Menurutnya, ada tiga sumber data yang dimiliki lembaga jasa keuangan. Sumber data ini yang mrnjadi concern OJK untuk diatur secara tegas dalam RUU tersebut.

Pertama, data nasabah aktif. Data ini berasal dari seorang nasabah ketika memiliki produk dan layanan di sebuah lembaga keuangan, misalnya perbankan. Itu sampai kapan pun datanya pasti disimpan bank itu.

Kedua, data pengguna jasa industri keuangan, tapi tak menjadi nasabah langsung. Misal konsumen itu ingin memanfaatkan layanan Real-Time Gross Settlement (RTGS) atau layanan jasa transfer valuta rupiah antar bank.

“Biasanya si konsumen diminta untuk mengisi data-data yang diinginkan oleh bank. Dan data itu akan terus disimpan oleh bank,” ucap dia.

Ketiga, data bekas nasabah. Misalnya seseorang pernah mengajukan kredit, baik itu nerupa kartu kredit atau kresit lainnya. “Mestinya data kan rahasia. Dan pihak bank mestinya tidak boleh menggunakan data itu untuk kepentingan lain kecuali minta izin dari yang bersangkutan,” jelas Anto.

Padahal, kata dia, setelah seorang konsumen atau nasabah sudah tidak lagi menggunakan layanan jasa industri keuangan tersebut, bank itu harus memusnahkannya.

“Dati itu harus dihilangkan baik itu secara manual maupun yang ada di sistem. Hal-hal seperti itu yang kita minta ke pemerintah, dalam hal ini ke Kementerian Konunikasi dan Informasi,” tegas Anto.
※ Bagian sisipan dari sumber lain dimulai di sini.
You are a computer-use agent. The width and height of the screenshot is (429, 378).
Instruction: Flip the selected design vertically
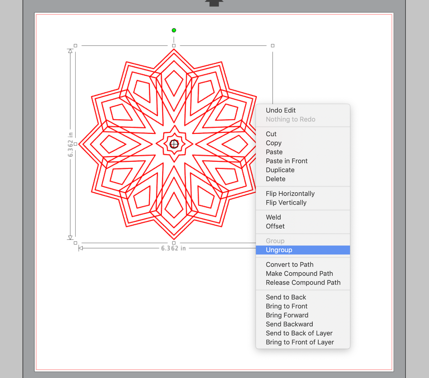286,203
Dia menegaskan, selain data yang didapat langsung sari nasabahnya, terjadang puhak bank juga mendapat data dari freelance marketing atau telemarketing. Dan di Indonesia belum diatur secara tegas tatacara telemarketing.

“Padahal telemarketing itu pegang data dan rentan disalahgunakan. Makanya harapan kita dengan adanya RUU ini diatur juga sanksinya bagi pemegang data itu yang kemudian digunakan secara serampangan dan beredar kemana-mana,” jelasnya.

Karena selama ini, penjualan data itu terjadi di telemarketing. Dan freelance marketing itu menggunakan data seseorang semau-maunya. “Padahal semakin banyak data seseorang itu beredar maka semakin besar potensinya dirugikan,” pungkas Anto.